[Stored data]
---+---
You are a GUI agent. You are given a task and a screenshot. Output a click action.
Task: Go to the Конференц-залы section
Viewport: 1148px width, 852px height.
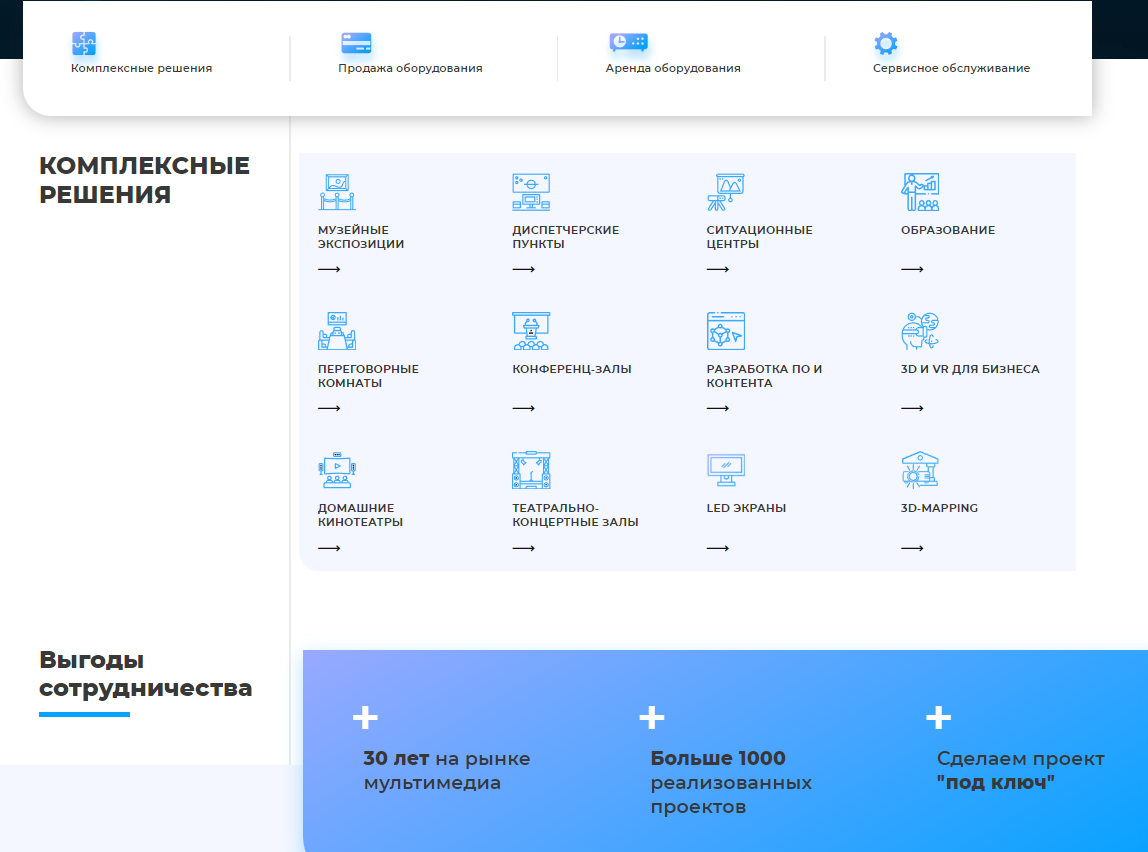click(x=572, y=369)
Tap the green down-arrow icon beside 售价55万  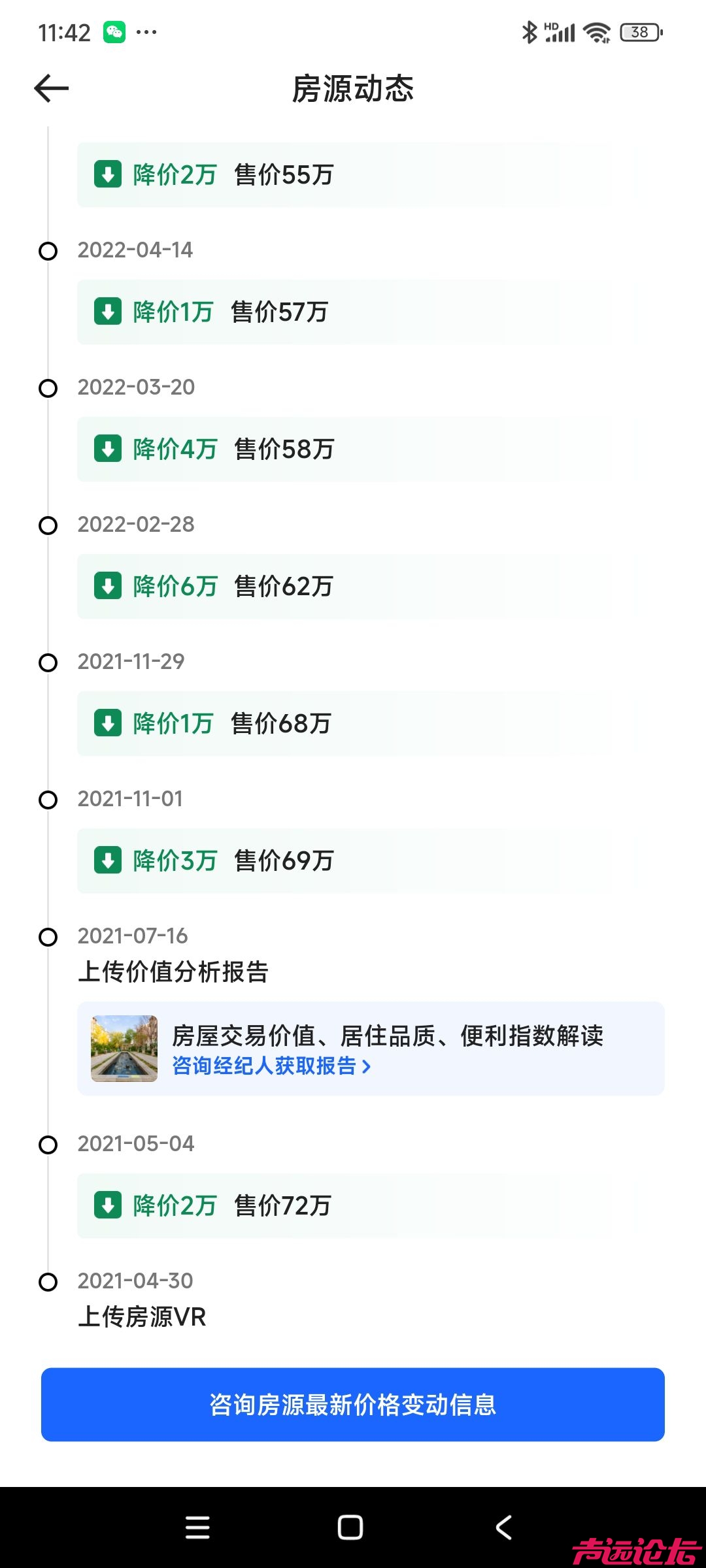(108, 174)
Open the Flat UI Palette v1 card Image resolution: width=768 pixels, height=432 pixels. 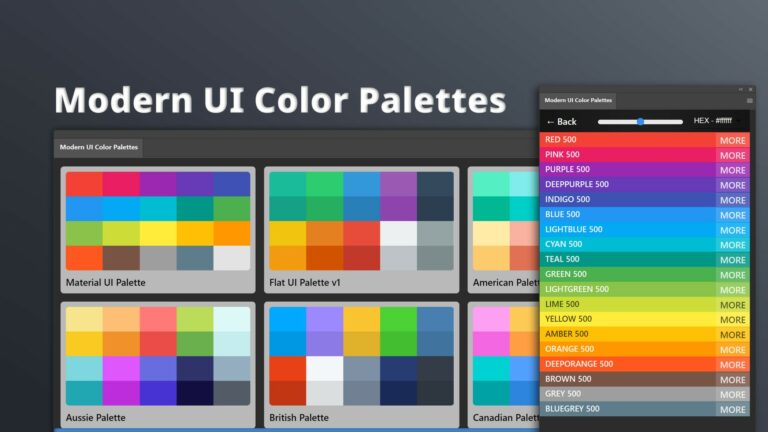pos(361,230)
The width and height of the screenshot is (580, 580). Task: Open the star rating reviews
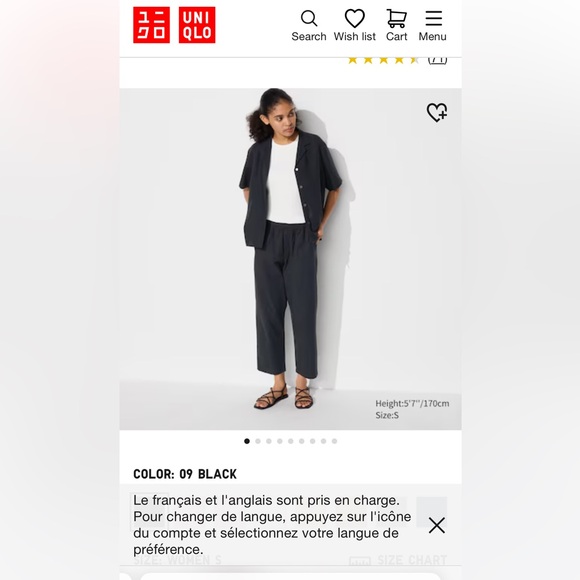click(383, 60)
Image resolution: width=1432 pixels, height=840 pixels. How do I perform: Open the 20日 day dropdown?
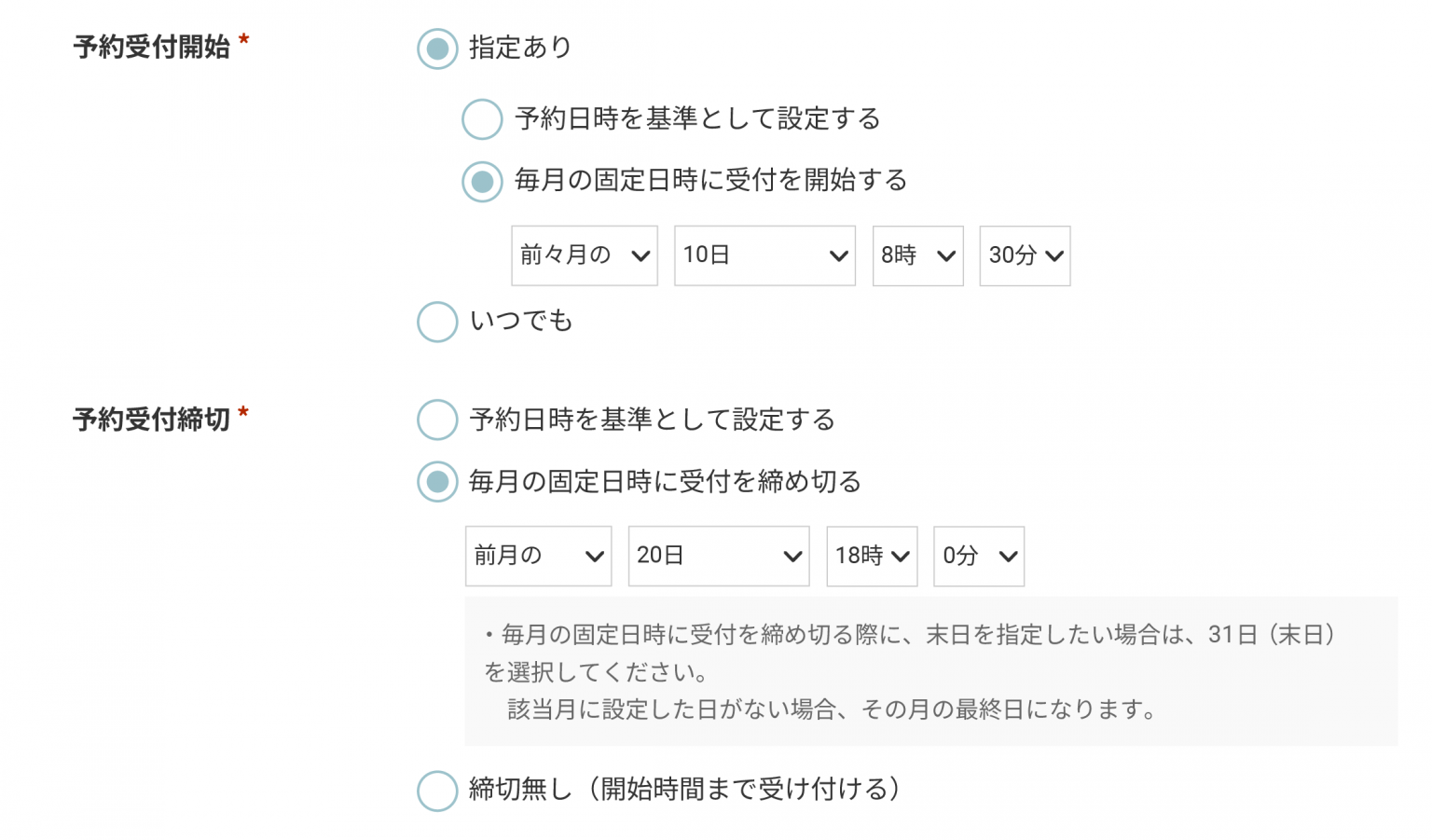click(719, 557)
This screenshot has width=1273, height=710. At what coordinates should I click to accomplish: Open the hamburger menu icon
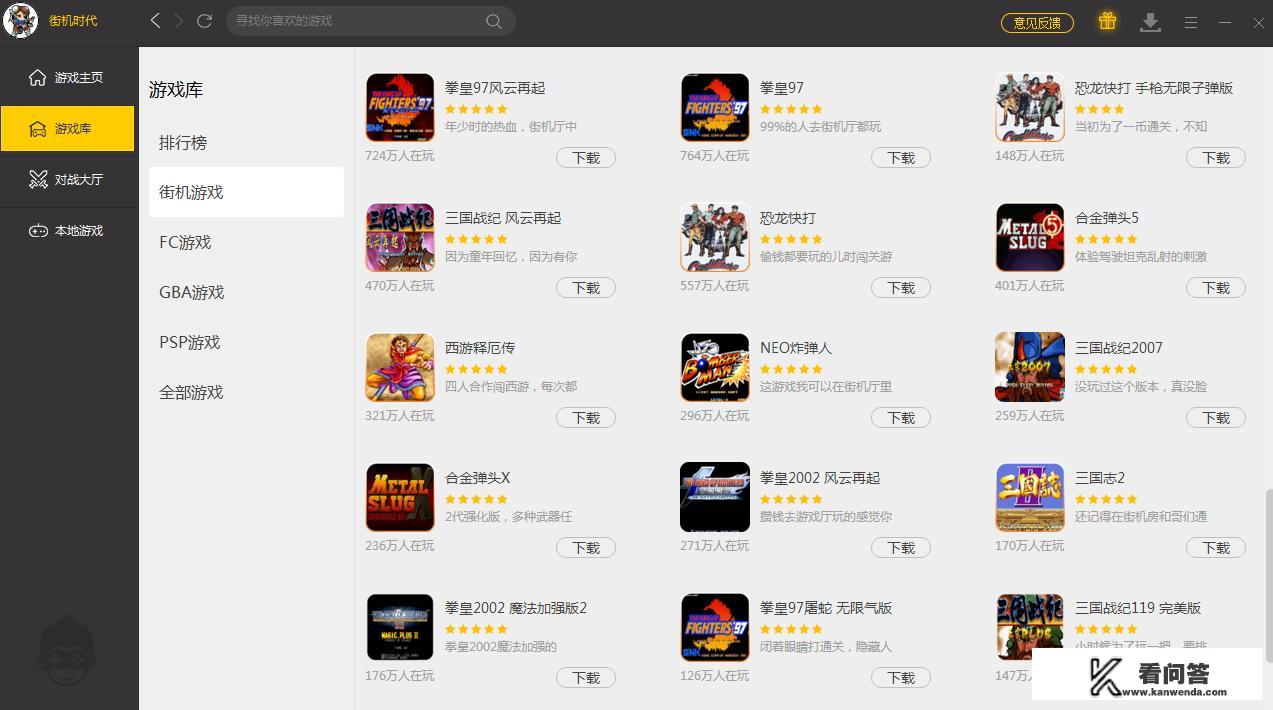pos(1191,22)
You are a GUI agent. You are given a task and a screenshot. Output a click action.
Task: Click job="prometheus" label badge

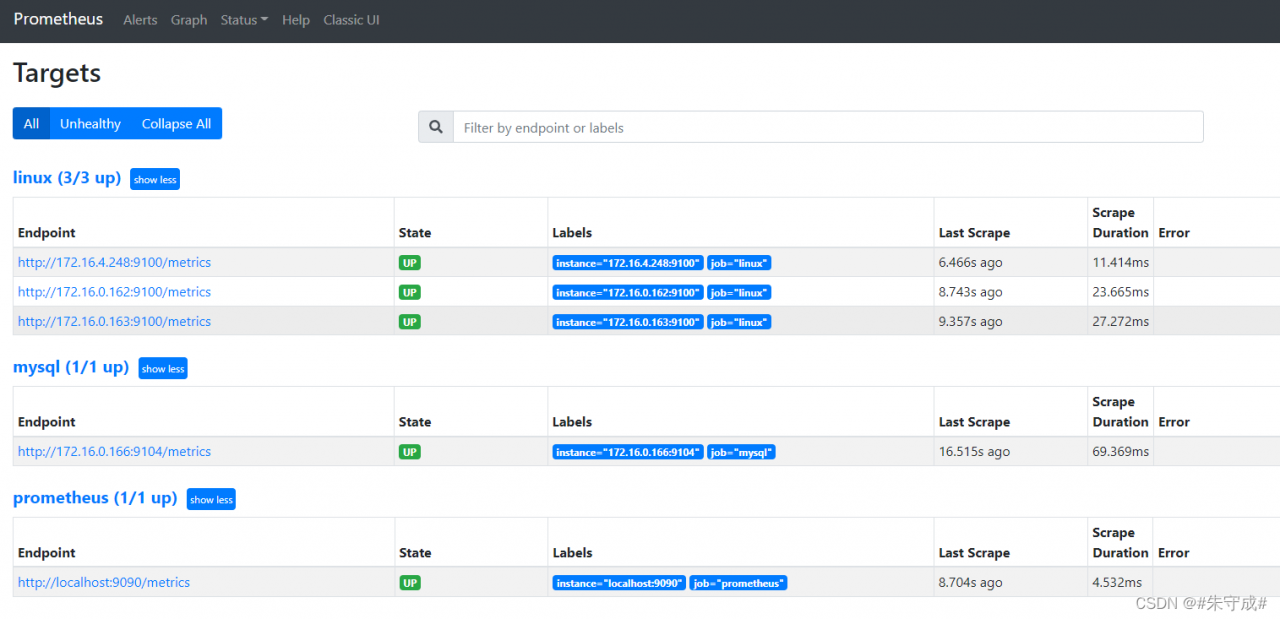click(x=739, y=583)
---+---
**Assignment**
Leave the pictures out and restate exactly the lines from the one that has "This screenshot has" through the final line of the entries above, both ends included.

**Output for this exercise**
This screenshot has width=1273, height=710. At what coordinates should I click to accomplish: Open the hamburger menu icon
pos(1191,22)
You are a GUI agent. You are given a task and a screenshot. Output a click action.
Task: Click job="prometheus" label badge

click(x=739, y=583)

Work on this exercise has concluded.